El don de la sensibilidad
El don de la sensibilidad Sin embargo, no todos los enfoques terapéuticos son adecuados. Algunos estilos que privilegian la confrontación, el análisis agresivo o la exposición intensa pueden resultar demasiado invasivos. Del mismo modo, terapeutas que interpretan la sensibilidad como debilidad o síntoma de patología terminan reforzando el viejo mensaje internalizado de “algo está mal contigo”. Esto puede causar más daño que beneficio.
El entorno terapéutico debe ser cálido, seguro, pausado. El terapeuta ideal es aquel que sabe escuchar en múltiples capas: lo que se dice, lo que se omite, lo que se insinúa en los silencios. Alguien que no se apresura a diagnosticar, que permite el ritmo individual del paciente, que entiende que lo emocional se procesa lentamente y en profundidad. La terapia es, en este caso, una danza delicada donde se explora lo sutil, no una cirugía de urgencia.

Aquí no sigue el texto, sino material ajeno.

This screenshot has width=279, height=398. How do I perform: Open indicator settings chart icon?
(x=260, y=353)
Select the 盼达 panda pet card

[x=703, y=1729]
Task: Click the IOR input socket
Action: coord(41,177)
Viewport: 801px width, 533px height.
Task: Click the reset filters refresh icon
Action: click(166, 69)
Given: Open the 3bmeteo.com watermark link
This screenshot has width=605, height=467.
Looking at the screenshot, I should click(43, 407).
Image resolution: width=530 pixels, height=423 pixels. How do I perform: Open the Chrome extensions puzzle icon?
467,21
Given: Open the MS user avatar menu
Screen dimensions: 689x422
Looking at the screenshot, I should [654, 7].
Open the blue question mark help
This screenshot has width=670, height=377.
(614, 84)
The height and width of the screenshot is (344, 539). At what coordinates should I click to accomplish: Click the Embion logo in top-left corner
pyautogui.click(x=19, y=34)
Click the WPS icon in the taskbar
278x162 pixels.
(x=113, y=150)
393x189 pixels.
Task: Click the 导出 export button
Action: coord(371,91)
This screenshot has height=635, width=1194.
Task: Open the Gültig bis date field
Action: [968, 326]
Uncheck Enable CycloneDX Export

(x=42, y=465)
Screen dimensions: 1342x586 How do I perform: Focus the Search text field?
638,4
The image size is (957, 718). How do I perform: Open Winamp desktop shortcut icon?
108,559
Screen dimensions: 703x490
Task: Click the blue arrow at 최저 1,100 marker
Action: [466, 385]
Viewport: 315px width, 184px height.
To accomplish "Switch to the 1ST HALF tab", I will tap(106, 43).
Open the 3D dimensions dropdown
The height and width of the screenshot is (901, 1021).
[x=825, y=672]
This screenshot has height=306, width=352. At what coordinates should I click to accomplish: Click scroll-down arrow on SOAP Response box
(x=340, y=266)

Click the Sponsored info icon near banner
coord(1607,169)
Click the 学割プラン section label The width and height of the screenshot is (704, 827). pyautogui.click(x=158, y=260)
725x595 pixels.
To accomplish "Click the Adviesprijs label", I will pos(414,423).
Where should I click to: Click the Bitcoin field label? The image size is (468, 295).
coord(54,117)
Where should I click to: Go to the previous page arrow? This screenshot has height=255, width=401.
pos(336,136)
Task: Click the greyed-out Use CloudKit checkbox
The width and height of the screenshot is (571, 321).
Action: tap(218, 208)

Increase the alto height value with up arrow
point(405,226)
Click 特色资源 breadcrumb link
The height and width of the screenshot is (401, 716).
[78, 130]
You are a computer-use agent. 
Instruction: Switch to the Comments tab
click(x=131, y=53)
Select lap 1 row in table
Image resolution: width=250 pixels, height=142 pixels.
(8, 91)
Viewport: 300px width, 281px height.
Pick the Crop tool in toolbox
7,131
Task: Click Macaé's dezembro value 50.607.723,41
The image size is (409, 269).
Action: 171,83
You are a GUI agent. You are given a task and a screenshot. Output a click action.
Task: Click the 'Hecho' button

La decisión de iniciar un proceso terapéutico muchas veces surge de la acumulación de estrés, de un colapso emocional o de la sensación de estar atrapado en patrones de sufrimiento. También puede ser motivada por una necesidad de comprenderse mejor, de resignificar el pasado o de vivir con más autenticidad. Cualquiera sea el punto de partida, la sensibilidad otorga un terreno fértil para el trabajo interior, ya que hay una disposición natural al autoanálisis, la introspección y la búsqueda de sentido.